- Consigne -
Résumez en une seule phrase le texte de la page ci-dessous.

- Texte de la page -

<<<<

Dossier : IMM-3482-16

Référence : 2017 CF 595

[TRADUCTION FRANÇAISE]

Ottawa (Ontario), le 15 juin 2017

En présence de monsieur le juge Martineau

ENTRE :

NDAHIMANA PASCAL

demandeur

et

LE MINISTRE DE LA CITOYENNETÉ

ET DE L’IMMIGRATION

défendeur

JUGEMENT ET MOTIFS

[1]               Le demandeur sollicite le contrôle judiciaire d’une décision rendue le 12 juillet 2016 par une agente de l’immigration (l’agente) rejetant sa demande parrainée de résidence permanente à titre de membre de la catégorie des époux ou conjoints de fait au Canada.

>>>>

- Lignes de données -
<<<<

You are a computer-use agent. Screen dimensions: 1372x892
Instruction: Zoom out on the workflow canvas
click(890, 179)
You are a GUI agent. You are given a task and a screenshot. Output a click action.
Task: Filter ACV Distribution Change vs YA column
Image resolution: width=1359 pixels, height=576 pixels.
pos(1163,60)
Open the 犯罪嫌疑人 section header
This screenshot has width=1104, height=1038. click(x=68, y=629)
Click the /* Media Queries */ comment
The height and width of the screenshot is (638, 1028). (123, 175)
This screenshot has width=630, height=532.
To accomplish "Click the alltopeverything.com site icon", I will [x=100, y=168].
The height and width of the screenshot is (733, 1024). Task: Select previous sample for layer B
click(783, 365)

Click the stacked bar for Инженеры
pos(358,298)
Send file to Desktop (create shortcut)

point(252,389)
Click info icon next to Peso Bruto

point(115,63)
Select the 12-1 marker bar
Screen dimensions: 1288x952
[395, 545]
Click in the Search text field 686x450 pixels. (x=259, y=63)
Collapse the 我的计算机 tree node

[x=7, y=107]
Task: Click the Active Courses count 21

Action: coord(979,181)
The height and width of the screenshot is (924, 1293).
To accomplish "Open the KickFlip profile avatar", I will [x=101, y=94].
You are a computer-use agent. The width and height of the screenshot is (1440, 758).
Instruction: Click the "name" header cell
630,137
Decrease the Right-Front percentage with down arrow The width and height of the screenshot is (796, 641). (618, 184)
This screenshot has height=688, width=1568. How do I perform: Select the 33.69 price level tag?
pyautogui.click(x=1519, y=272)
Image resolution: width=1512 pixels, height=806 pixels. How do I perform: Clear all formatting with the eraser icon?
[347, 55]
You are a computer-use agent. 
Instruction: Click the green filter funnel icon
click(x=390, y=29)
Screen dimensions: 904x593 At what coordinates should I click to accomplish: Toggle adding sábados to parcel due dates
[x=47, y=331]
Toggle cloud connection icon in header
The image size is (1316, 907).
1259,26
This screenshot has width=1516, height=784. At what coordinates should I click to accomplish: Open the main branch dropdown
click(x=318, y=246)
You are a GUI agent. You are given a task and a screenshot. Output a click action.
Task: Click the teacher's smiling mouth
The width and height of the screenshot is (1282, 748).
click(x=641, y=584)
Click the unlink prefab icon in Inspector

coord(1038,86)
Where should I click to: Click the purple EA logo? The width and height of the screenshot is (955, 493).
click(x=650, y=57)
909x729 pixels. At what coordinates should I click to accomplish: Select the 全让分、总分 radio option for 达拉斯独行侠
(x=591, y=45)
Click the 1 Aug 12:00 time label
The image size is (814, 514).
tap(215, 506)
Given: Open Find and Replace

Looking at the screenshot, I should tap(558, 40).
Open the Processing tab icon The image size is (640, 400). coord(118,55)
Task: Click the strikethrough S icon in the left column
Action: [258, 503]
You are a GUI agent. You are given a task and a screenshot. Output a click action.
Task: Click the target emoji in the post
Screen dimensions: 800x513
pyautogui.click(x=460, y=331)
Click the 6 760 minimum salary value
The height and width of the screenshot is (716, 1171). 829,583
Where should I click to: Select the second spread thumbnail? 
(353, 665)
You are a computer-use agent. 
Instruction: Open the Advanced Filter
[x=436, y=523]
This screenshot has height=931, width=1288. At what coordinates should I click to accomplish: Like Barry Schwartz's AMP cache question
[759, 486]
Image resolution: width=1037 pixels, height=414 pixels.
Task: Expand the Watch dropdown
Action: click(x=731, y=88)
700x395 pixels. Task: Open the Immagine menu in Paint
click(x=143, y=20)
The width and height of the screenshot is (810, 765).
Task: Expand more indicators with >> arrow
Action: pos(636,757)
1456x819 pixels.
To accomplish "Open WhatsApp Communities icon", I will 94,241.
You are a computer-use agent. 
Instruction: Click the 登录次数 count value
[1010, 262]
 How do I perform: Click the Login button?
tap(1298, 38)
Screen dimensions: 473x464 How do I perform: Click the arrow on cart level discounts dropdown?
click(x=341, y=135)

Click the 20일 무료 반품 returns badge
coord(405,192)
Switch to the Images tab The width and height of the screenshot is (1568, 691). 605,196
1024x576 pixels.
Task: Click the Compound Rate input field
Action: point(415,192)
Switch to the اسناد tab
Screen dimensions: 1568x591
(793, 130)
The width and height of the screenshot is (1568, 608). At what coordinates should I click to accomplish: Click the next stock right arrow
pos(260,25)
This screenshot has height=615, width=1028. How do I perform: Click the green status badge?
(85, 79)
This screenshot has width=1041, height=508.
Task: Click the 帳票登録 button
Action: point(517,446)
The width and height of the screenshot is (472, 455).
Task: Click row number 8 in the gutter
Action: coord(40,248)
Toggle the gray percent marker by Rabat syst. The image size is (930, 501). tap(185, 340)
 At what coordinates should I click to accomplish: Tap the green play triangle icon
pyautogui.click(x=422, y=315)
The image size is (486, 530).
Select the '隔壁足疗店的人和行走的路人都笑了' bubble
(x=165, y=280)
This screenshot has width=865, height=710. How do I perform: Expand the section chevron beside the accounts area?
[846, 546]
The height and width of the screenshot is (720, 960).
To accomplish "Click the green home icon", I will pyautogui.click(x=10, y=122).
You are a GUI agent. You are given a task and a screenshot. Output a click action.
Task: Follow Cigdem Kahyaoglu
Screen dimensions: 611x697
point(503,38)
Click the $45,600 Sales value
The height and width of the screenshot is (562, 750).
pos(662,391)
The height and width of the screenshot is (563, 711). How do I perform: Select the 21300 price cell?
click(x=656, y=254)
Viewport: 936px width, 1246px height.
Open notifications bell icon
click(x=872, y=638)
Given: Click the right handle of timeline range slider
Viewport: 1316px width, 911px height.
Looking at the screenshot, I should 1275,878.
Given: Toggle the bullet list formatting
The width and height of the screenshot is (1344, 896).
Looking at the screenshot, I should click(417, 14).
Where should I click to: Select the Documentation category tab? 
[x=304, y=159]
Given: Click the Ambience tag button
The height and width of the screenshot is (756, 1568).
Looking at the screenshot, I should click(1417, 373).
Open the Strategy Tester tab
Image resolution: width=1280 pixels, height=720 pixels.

>>>>

- Résultat -
Dans ce jugement de 2017 CF 595 (dossier IMM-3482-16), prononcé à Ottawa le 15 juin 2017 en présence du juge Martineau, le demandeur Ndahimana Pascal sollicite, contre le ministre de la Citoyenneté et de l'Immigration, le contrôle judiciaire de la décision rendue le 12 juillet 2016 par une agente de l'immigration, qui a rejeté sa demande parrainée de résidence permanente à titre de membre de la catégorie des époux ou conjoints de fait au Canada.